-- Tasks to carry out --
A) From the blog post below about the library discussion on genetic enhancement, extract the passage that begins at the words "The discussion then" and stops after "have had originally?".
B) In the blog post below about the library discussion, what would make any country's regulation of genetic engineering ineffective?

-- Text provided --
================================
Sunday, February 15, 2015
Peripatetic Discussion 2/12
We took an adventure through the library for our peripatetic discussion this afternoon. While roaming through each floor our main topic was focused on bioengineering and the ethics of genetic enhancement. Our first hit of the topic was the situation of two deaf mothers choosing a deaf sperm donor for their child in order for the child to connect better with the parents. The major question of this decision is whether it is ethically right to this. The first, and most prominent, argument was that it can in no way be right to choose a child’s trait to be one that may hinder them for the rest of their life, especially in a situation where the child has no choice. A counter argument was that it is the parent’s choice for the child and deaf parents would have a different perspective on deafness as a deficiency and in many cases may even desire such a trait for the child to better understand and connect to the parents in the world they see and will teach to them.
The discussion then continued to the idea of how it may be unethical in the majority’s eyes to choose such a trait, is it ethical to choose enhancements for specific traits the child also would not have a choice in? Even though we may be able to choose numerous different traits for our children, that does not mean we necessarily should. How do we know our child will want to be musically talented, faster, or have larger muscles than they would have had originally?
As we continued up the stairs of the library to stretch our muscles, the discussion transitioned to future regulation of genetic engineering. We discussed whether government would ever be able to control genetic enhancements once the technology has evolved enough to be a choice for future parents. As long as individuals are able to participate in medical tourism, any country’s regulation of genetic engineering would be ineffective.
================================
-- Extracted data --
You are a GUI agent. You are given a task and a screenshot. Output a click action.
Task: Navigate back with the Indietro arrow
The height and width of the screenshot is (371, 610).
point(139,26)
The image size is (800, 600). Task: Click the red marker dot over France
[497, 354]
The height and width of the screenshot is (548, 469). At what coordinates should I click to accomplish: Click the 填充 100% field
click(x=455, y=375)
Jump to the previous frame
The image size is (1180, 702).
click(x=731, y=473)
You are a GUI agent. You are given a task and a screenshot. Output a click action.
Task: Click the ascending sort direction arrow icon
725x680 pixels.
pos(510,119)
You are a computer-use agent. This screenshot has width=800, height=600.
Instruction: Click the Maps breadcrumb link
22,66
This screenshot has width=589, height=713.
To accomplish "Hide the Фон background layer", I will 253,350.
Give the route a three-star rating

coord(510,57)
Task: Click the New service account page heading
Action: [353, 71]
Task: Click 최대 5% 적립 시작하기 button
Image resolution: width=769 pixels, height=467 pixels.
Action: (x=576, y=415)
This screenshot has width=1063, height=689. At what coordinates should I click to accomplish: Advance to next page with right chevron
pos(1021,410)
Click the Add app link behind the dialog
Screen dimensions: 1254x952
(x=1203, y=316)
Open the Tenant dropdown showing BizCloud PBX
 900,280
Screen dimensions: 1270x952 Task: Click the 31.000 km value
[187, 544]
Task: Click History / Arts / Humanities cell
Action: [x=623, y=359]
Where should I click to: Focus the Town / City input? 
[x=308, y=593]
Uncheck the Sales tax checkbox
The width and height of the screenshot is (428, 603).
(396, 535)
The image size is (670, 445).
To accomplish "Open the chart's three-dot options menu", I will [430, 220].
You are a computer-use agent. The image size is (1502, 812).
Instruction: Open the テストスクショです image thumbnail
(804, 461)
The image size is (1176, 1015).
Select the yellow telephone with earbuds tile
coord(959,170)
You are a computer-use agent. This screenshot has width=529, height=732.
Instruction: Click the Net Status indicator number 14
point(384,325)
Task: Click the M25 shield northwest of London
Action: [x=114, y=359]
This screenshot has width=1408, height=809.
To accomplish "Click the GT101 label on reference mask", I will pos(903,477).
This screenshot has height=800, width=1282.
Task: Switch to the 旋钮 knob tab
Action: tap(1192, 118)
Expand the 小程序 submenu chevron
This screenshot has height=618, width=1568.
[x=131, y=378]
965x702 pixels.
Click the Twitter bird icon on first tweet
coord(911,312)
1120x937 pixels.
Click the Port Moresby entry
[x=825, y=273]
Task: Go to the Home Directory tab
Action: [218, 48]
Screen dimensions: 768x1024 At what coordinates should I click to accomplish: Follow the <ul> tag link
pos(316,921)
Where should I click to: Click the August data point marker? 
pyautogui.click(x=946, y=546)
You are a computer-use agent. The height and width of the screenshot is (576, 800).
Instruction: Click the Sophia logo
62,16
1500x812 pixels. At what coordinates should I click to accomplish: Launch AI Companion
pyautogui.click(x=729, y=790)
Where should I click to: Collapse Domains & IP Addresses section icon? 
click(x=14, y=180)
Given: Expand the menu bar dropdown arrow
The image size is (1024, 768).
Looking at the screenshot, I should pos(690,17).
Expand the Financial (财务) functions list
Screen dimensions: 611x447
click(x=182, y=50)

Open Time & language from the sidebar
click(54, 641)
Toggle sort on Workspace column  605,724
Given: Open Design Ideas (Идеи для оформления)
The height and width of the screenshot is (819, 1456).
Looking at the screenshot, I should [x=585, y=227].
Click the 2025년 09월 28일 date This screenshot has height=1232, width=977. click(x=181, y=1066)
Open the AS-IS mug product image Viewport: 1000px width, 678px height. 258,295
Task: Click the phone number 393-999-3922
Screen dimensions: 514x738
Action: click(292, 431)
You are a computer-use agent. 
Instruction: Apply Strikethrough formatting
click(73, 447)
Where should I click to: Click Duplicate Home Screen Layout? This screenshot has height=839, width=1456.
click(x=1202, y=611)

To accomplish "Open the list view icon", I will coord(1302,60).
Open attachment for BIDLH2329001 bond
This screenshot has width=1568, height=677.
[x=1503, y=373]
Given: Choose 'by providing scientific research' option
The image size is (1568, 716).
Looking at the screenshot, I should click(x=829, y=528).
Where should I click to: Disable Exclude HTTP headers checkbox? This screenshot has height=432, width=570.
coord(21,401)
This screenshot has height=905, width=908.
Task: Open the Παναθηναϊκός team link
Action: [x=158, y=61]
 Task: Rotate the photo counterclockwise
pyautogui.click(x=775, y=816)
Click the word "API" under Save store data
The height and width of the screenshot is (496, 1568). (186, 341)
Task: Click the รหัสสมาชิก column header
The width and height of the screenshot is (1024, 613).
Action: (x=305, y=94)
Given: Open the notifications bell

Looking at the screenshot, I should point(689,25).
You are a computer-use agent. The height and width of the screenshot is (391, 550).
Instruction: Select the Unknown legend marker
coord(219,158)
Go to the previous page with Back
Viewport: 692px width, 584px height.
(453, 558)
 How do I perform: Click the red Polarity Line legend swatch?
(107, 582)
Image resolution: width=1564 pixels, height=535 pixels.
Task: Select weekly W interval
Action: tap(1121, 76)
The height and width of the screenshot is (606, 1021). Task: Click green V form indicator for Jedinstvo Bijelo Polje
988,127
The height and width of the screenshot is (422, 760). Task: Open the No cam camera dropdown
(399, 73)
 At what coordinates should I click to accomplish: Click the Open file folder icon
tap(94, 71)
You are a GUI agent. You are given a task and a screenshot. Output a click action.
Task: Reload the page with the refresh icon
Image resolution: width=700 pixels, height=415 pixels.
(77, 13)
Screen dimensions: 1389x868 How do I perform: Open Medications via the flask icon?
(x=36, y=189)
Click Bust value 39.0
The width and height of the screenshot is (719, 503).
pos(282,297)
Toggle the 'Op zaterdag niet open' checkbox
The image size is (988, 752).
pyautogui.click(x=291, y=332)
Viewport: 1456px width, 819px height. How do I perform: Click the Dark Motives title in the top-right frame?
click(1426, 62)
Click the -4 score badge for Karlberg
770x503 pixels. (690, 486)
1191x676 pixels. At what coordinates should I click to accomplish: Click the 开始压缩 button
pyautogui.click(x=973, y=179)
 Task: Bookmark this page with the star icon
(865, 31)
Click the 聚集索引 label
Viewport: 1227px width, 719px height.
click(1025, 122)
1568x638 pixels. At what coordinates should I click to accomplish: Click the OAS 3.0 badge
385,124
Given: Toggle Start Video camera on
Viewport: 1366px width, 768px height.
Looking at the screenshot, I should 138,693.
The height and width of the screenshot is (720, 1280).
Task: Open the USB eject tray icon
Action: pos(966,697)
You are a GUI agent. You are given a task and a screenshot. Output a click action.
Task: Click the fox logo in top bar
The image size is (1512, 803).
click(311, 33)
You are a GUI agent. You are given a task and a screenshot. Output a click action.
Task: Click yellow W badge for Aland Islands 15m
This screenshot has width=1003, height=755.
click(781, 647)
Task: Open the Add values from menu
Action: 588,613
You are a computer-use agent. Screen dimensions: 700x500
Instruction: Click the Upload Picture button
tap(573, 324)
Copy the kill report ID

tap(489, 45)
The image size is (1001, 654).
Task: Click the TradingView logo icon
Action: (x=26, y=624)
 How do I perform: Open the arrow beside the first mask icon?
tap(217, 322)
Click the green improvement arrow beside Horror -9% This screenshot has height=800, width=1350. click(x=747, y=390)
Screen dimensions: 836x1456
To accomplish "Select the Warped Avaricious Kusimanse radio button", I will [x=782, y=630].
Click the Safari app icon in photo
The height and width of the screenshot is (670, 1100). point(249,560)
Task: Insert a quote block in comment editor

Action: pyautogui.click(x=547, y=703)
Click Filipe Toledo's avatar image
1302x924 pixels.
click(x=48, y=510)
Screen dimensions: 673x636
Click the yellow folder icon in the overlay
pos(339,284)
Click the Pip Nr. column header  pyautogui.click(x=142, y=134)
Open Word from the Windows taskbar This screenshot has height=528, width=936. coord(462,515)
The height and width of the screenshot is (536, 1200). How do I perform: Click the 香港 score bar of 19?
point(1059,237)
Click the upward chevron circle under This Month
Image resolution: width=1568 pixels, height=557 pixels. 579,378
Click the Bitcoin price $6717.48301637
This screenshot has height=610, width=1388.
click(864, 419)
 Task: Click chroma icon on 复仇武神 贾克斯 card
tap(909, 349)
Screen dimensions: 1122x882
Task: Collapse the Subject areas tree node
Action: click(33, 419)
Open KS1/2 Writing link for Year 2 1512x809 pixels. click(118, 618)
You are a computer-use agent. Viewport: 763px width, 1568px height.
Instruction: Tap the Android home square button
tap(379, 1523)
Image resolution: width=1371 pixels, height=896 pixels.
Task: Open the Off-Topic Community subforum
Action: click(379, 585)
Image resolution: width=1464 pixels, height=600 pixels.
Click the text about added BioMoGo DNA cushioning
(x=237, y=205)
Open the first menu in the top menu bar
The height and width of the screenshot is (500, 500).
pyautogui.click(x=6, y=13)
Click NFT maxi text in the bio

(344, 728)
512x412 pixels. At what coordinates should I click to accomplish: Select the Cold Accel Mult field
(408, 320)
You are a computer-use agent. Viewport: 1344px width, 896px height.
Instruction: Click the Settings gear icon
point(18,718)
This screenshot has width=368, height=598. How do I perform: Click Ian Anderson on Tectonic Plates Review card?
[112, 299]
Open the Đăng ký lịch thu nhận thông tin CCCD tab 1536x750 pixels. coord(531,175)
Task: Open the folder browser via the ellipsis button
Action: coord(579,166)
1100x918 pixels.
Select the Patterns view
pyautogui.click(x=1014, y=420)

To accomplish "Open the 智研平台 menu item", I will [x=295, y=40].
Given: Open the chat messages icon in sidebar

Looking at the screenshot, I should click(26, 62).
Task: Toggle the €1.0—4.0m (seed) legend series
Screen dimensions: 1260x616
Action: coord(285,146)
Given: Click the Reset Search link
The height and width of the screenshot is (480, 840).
================================
-- Problem solutions --
A)
The discussion then continued to the idea of how it may be unethical in the majority’s eyes to choose such a trait, is it ethical to choose enhancements for specific traits the child also would not have a choice in? Even though we may be able to choose numerous different traits for our children, that does not mean we necessarily should. How do we know our child will want to be musically talented, faster, or have larger muscles than they would have had originally?

B) Individuals being able to participate in medical tourism would make it ineffective.